Die Bachschmiede is the cultural center of the Austrian community Wals-Siezenheim. It was opened in 2008.

==History==
The history of the Bachschmiede can be traced back to the year 1567. At that time Georg Markhner built below the rock where the church of Wals-Siezenheim is situated, the Bachschmied-house at the River Mühlbach. In 1985 there was the thought about the revitalization of the building. Source of this idea was Sepp Forcher. Initially planned as a museum, it could then be opened in 2008 as a museum and cultural center.

On the place in front of the Bachschmiede the time stone can be seen. This is a four-time two meters high and eleven-ton stone out of the Untersberger marble. In his history of the community Wals shown in pictures. The artistic stone carvings were done by students of the vocational school in Walserfeld on a design by Franz Hirnsperger; each Student has signed its relief with its stone marks.

==Cultural opportunities==
The museum's centerpiece is the beautifully restored forge of the former Bachschmied family Reischl, which is now a show-forge.
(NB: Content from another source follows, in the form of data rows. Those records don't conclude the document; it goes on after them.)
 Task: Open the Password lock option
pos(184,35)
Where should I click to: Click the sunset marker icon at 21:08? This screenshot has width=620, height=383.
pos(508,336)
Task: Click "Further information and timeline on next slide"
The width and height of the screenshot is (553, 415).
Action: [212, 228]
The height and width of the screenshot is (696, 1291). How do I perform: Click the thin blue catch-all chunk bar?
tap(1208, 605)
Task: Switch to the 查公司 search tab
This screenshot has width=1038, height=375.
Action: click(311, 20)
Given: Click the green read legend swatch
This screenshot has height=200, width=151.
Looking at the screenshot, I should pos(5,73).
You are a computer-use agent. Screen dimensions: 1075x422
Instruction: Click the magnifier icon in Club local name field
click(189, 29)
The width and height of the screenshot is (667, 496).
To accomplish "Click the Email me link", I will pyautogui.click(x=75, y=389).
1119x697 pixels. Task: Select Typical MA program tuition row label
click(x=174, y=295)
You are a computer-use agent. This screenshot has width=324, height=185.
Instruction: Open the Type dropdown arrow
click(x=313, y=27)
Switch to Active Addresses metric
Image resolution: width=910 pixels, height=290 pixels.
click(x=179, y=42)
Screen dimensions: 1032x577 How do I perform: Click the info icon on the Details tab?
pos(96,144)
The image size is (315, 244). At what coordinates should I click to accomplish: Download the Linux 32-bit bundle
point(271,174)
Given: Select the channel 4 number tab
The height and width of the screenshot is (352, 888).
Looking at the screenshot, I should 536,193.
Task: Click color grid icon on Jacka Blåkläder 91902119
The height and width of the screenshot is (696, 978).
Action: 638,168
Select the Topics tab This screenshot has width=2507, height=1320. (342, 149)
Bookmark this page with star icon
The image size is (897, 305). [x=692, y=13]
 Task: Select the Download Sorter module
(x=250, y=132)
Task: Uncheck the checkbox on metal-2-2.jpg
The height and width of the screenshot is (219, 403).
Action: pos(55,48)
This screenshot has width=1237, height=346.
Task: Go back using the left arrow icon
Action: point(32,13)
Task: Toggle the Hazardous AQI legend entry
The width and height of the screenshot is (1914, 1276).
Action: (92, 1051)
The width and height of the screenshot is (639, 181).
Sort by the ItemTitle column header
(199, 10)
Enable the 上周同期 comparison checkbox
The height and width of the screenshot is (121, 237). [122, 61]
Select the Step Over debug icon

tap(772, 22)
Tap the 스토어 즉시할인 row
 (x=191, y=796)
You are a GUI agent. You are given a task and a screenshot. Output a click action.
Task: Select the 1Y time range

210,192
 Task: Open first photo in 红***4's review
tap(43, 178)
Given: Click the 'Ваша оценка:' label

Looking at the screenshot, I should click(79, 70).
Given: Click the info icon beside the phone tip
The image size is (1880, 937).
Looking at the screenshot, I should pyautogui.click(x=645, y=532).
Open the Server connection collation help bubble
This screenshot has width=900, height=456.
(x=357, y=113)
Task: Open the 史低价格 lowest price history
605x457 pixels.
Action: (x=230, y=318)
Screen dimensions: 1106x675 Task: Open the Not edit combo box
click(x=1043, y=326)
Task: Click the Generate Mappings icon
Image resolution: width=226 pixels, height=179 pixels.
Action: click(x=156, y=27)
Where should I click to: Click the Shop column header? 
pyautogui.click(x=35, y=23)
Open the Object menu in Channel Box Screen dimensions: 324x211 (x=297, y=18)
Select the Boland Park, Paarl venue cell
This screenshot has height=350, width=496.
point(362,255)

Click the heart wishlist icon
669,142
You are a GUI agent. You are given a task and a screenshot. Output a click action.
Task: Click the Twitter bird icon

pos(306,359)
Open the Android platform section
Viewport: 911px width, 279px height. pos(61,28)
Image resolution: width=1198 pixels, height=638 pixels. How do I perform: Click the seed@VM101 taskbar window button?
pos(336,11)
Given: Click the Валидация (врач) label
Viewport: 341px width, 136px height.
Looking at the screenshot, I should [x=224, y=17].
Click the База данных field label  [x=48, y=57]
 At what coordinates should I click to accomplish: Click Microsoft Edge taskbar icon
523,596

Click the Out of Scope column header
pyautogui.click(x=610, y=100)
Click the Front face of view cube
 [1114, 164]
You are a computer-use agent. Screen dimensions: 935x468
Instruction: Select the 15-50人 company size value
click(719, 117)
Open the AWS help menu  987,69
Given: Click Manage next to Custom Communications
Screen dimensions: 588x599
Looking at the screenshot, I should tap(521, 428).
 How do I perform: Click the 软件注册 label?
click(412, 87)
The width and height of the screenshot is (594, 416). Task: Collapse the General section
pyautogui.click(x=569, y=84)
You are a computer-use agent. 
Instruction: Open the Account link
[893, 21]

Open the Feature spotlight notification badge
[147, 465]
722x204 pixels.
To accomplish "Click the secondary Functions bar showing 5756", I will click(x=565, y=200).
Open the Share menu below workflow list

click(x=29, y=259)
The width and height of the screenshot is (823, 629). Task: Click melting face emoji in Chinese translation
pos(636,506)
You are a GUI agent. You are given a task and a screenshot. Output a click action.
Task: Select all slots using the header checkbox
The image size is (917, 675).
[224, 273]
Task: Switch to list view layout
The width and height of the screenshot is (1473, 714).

In the former horseshoe chamber you will find the complete set of horseshoes Ebner family from Loig. Space on the first floor provide insight into the lifestyle of the 19th century and remember specifically to the Bachschmiede son Jakob Lechner, a former professor at the Vienna Military Veterinary Institute.

In the grown culture house is a museum that is dedicated primarily to the Salzburg-Bavaria topics. A first exhibition was referring 2008 to 1809 - Napoleon's army before Salzburg (Fourth Napoleonic War), a current exhibition is dedicated to the coinage of the past 2000 years (from the Roman denarius for Euro - 2000 Year money in Salzburg and neighboring Bavaria), the next exhibition comes to Sacred folk Art from the surrounding region.

As the permanent exhibition The Roman Villa Rustica is presented in Loig in the museum, a Roman country house, which was discovered in 1815 in the village of Loig. Particularly impressive here is the copy of Theseus Mosaic. The originals of the mosaics found, the stocks of the Kunsthistorisches Museum in Vienna.

Also located in the museum collection of antique toys, which goes back to the collecting activities of Karin Gugg. The changing exhibited historical and contemporary toys provide insight into the cultural history of toys and toy industry in the growing of the 19th and the 20th century.

In an art gallery (foyer of the event location) are regular exhibitions of different artists presented (including Robert Roubin, Ute Födermayr, Käthe Perner).

The variable design Sepp Forcher Hall is the place of theater performances, lectures, cabaret performances (including Martina Schwarzmann, Vince Ebert, Kernölamazonen, Monika Gruber), the International Walser film festivals and concert events.